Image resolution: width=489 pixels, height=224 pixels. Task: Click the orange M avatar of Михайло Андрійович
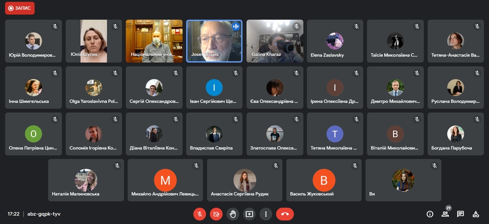coord(165,180)
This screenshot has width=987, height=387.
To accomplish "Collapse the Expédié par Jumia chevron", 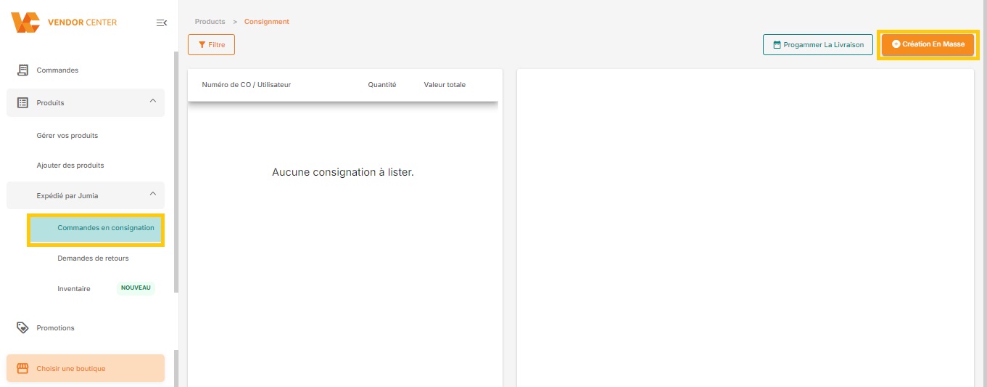I will (x=152, y=194).
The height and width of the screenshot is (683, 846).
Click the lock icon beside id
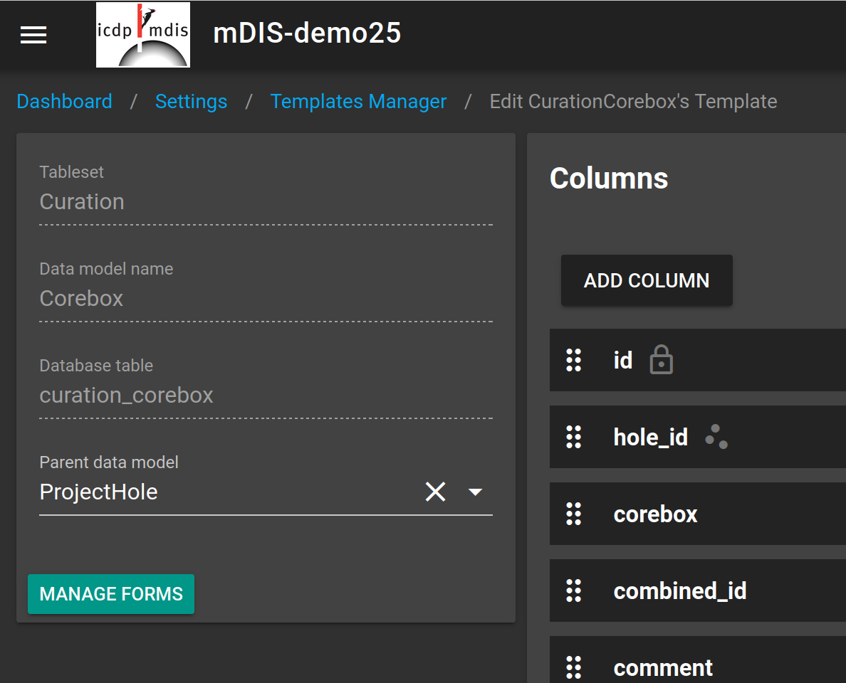pos(662,360)
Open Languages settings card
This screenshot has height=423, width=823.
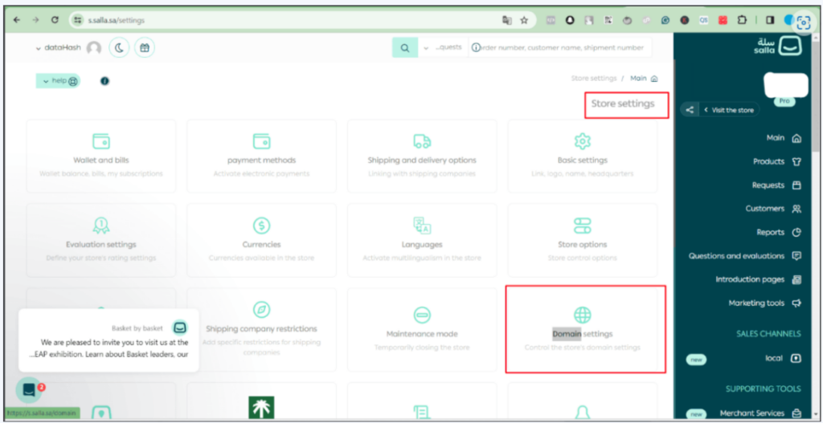(422, 240)
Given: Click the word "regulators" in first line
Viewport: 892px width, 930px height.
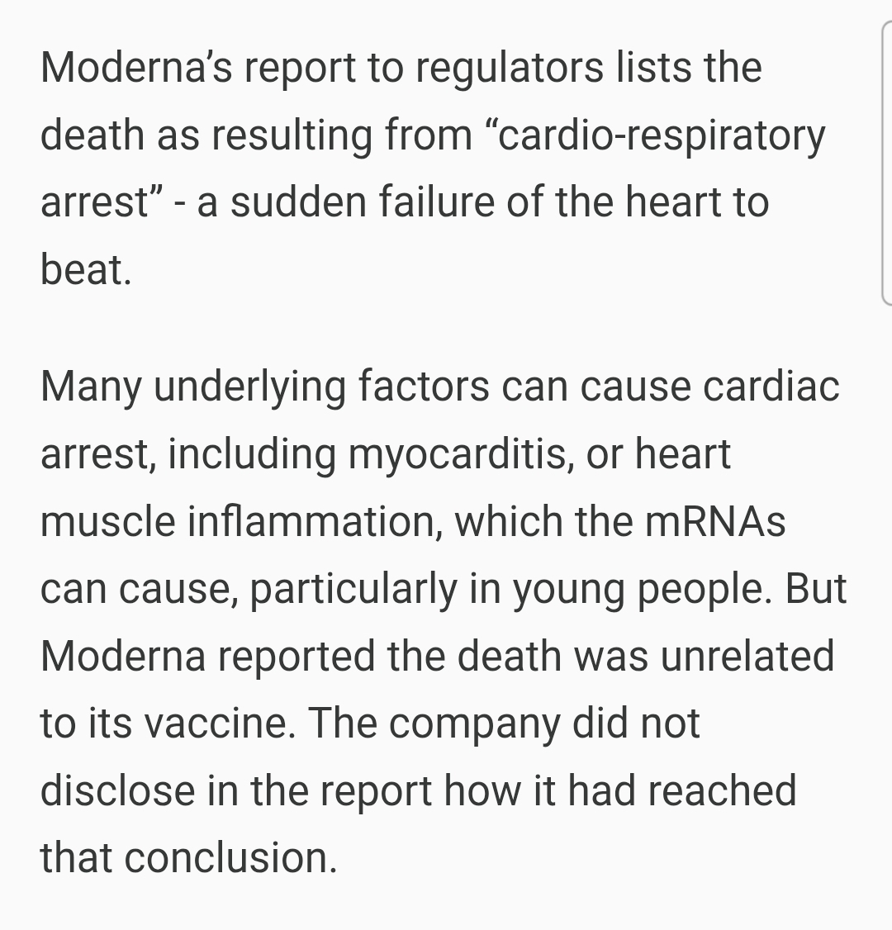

+ + + + +

#### ABOUT THIS TASK
Leaving aside every picture, transcribe exactly the lines that run from the one with "The height and" to the close of the listing above.

#### TASK RESULT
The height and width of the screenshot is (683, 846).
Click the lock icon beside id
pos(662,360)
Open Languages settings card
This screenshot has height=423, width=823.
(422, 240)
Given: Click the word "regulators" in first line
Viewport: 892px width, 930px height.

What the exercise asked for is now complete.